New Democrat MP Charlie Angus ridiculed the idea of a Liberal minister from the era of the sponsorship scandal looking into the SNC-Lavalin affair, which he dubbed “a five-alarm dumpster fire.”
As for Wernick, Angus professed no surprise at his decision to retire.
“I think once we saw how much of an active political player Mr. Wernick was in the SNC scandal, it became impossible for him to carry on his job, which is to have the trust of all parliamentarians on key matters of policy,” he said outside the Commons.
Angus also said Wernick should have “known better” in the way he presented himself before the justice committee, suggesting he was combative, evasive and partisan.
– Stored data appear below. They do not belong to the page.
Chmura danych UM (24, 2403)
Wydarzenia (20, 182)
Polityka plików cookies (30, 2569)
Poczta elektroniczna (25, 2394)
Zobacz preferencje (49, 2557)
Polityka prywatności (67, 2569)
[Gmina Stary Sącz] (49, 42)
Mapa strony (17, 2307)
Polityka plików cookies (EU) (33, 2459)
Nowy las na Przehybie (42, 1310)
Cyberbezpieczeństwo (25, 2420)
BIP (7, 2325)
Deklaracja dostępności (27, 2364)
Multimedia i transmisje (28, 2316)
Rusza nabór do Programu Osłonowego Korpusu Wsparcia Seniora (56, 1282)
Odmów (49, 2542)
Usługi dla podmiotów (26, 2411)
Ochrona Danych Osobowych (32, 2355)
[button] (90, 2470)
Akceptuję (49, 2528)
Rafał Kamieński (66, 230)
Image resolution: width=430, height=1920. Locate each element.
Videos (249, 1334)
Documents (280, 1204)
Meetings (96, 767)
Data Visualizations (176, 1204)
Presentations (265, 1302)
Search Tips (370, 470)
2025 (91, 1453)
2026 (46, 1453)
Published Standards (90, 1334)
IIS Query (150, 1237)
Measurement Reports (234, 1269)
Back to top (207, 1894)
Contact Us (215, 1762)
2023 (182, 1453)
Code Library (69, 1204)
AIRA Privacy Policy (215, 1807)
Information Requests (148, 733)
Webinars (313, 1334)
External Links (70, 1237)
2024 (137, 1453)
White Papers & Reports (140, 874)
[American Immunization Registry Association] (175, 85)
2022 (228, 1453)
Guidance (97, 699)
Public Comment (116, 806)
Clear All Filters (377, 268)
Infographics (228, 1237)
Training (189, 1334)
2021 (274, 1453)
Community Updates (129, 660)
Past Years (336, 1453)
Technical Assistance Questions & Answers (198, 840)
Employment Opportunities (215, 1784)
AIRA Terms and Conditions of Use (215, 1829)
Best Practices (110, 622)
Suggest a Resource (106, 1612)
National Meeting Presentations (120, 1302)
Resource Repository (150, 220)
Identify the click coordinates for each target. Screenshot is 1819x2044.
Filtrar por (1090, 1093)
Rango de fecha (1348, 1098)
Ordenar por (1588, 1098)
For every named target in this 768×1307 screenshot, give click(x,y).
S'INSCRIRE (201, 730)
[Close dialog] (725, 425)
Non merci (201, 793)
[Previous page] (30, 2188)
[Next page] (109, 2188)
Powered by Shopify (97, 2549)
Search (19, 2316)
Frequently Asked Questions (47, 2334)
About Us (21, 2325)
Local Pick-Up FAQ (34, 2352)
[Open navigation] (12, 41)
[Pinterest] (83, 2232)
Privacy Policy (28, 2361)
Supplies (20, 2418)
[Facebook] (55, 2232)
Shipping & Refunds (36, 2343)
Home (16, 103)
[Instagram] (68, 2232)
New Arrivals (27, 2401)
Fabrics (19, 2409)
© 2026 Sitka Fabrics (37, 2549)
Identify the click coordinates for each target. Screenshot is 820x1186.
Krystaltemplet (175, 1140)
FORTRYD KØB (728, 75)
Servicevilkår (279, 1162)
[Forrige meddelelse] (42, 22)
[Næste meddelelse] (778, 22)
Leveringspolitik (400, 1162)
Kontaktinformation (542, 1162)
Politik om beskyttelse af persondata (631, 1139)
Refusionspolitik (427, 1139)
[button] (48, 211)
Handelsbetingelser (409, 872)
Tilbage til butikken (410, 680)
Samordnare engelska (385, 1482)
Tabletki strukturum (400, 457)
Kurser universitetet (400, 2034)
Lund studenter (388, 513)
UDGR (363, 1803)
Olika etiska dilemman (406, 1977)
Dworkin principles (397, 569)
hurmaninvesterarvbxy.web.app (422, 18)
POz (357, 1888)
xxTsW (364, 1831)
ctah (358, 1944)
MPs on the committee were taken aback when he prefaced his initial testimony with a diatribe about the deteriorating tenor of political discourse, with incitements to violence that he said made him fear someone will be assassinated during the coming election campaign. He cited the example of a Conservative senator who’d urged truckers in a pipeline protest on Parliament Hill to “roll over every Liberal” in the country.
Wernick engaged in a number of testy exchanges with opposition MPs. In a second appearance, he suggested profane messages he received through the social media “vomitorium” after his first appearance amounted to witness intimidation.
The Liberal-dominated committee is to meet Tuesday to consider opposition demands to recall Wilson-Raybould. She has already testified for nearly four hours but has indicated she has more to say, particularly about the period between her move to Veterans Affairs and her resignation a month later.
But the five Liberals on the justice committee – Edmonton’s Randy Boissonault, Toronto-area MPs Iqra Khalid and Ali Ehassi, B.C.’s Ron McKinnon and Nova Scotia’s Colin Fraser – tipped their hand in an open letter to their fellow Liberal who chairs it, Anthony Housefather.
“The committee has heard from principal witnesses in this matter,” their joint letter says, including Wernick, Wilson-Raybould, and Trudeau’s top aide Gerald Butts. They’ve met for 13 hours of testimony over 11 meetings, it says, and “Canadians can judge for themselves the facts, perspectives and relevant legal principles … As committee members, we have achieved our objectives with respect to these meetings.”
McLellan’s work and a separate investigation by the federal ethics commissioner will complete the picture, the letter says.
In the Commons, Trudeau himself likewise argued that the committee has been meeting for five weeks and has heard “all perspectives.” He suggested further inquiry should be left to the federal ethics commissioner.